■ What is needed ■
Set down the lines below exactly as they appear, omitting the pictures from your copy.

════════════════

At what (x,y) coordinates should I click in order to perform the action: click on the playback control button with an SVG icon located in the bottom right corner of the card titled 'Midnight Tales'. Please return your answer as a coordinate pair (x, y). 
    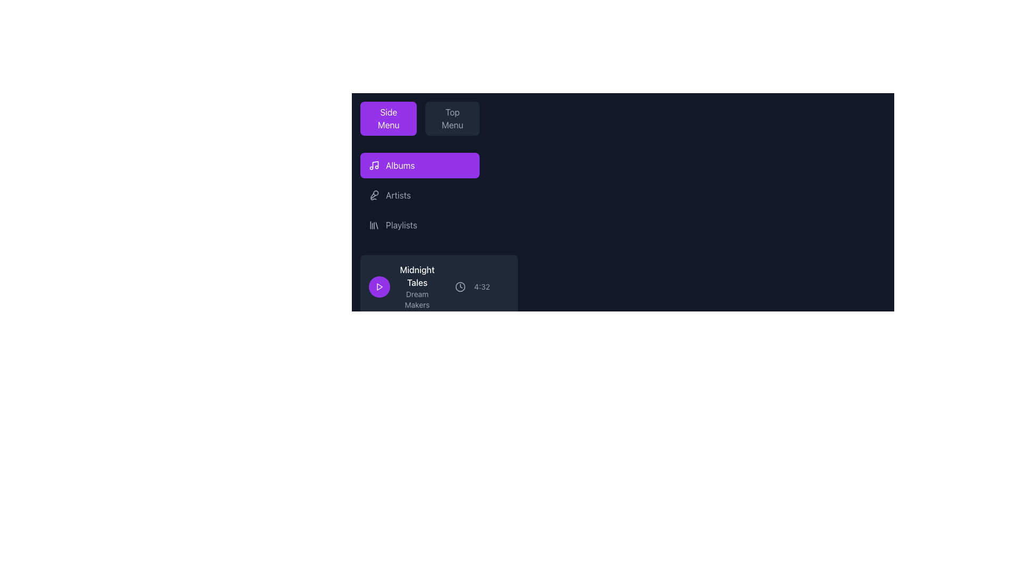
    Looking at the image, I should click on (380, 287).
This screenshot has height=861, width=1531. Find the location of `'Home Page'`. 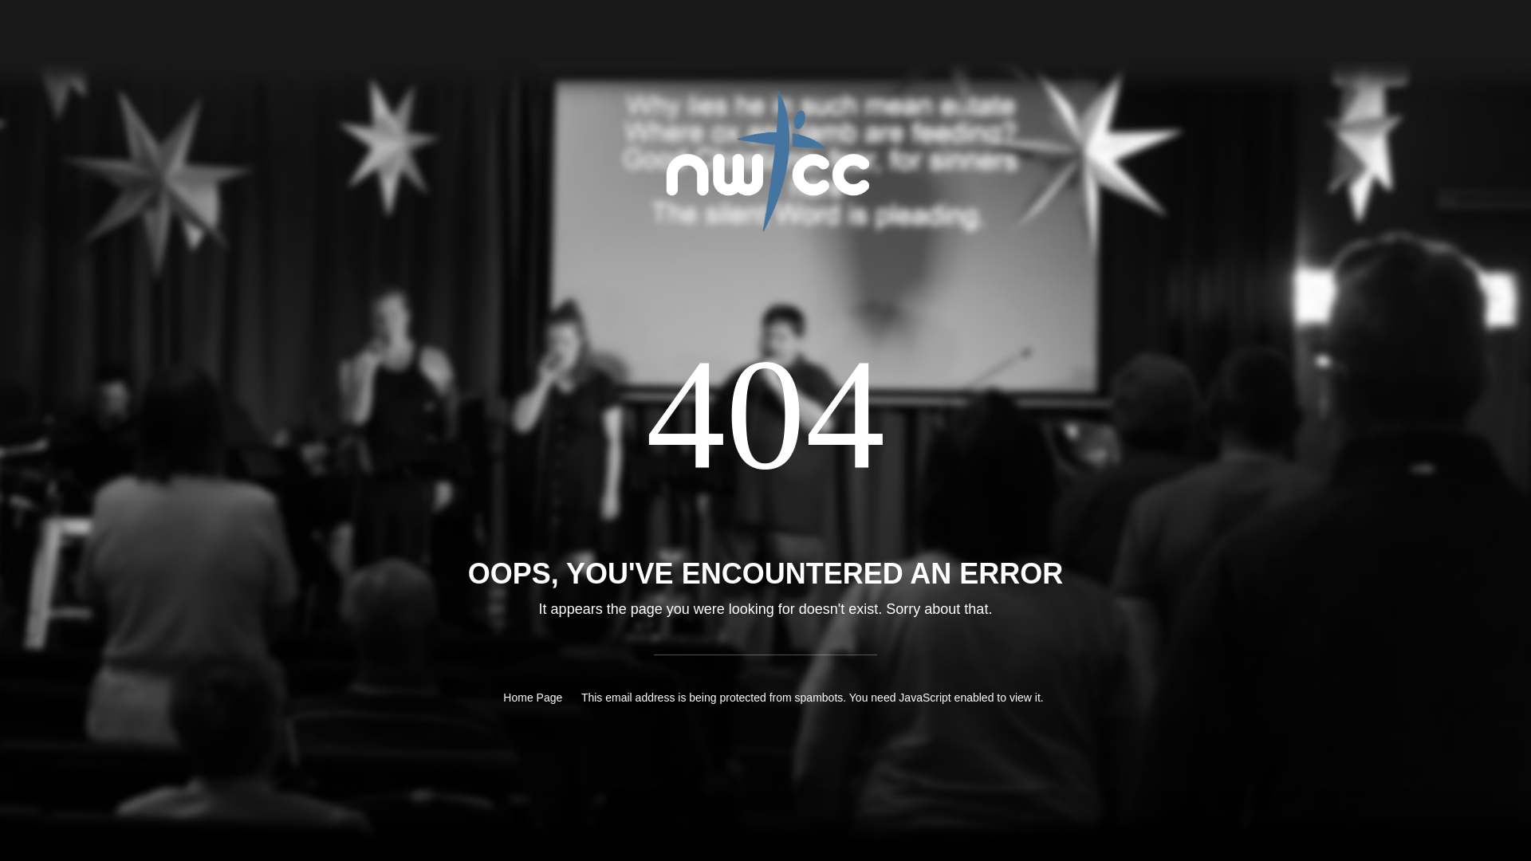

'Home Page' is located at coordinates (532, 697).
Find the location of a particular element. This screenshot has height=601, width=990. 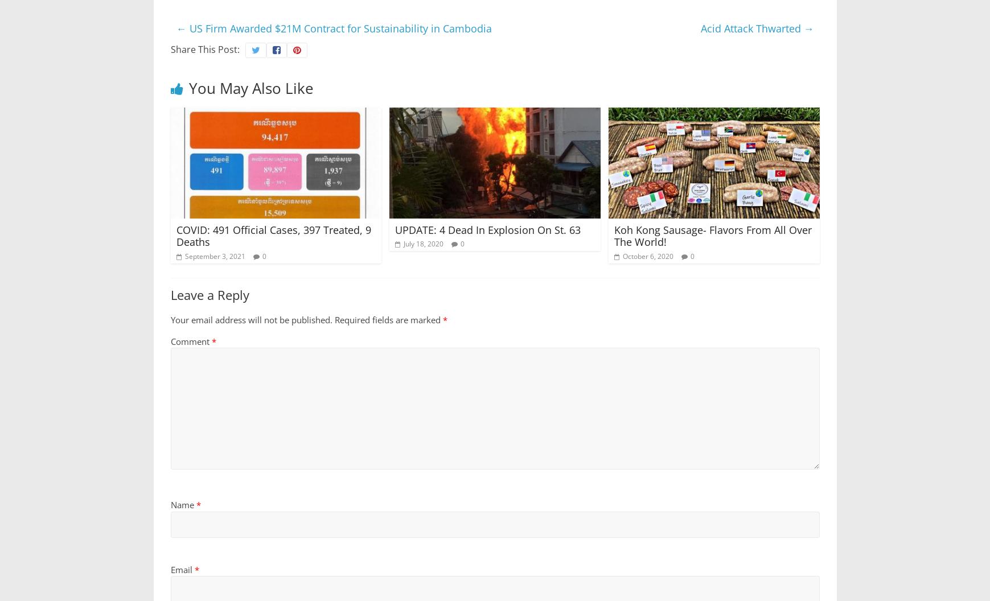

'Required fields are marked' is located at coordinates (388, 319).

════════════════

■ Completed task ■
At what (x,y) coordinates should I click in order to perform the action: click on the playback control button with an SVG icon located in the bottom right corner of the card titled 'Midnight Tales'. Please return your answer as a coordinate pair (x, y). 
    Looking at the image, I should click on (380, 287).
This screenshot has height=861, width=1531. Find the location of `'Home Page'`. 

'Home Page' is located at coordinates (532, 697).
Find the location of a particular element. This screenshot has height=601, width=990. 

'Required fields are marked' is located at coordinates (388, 319).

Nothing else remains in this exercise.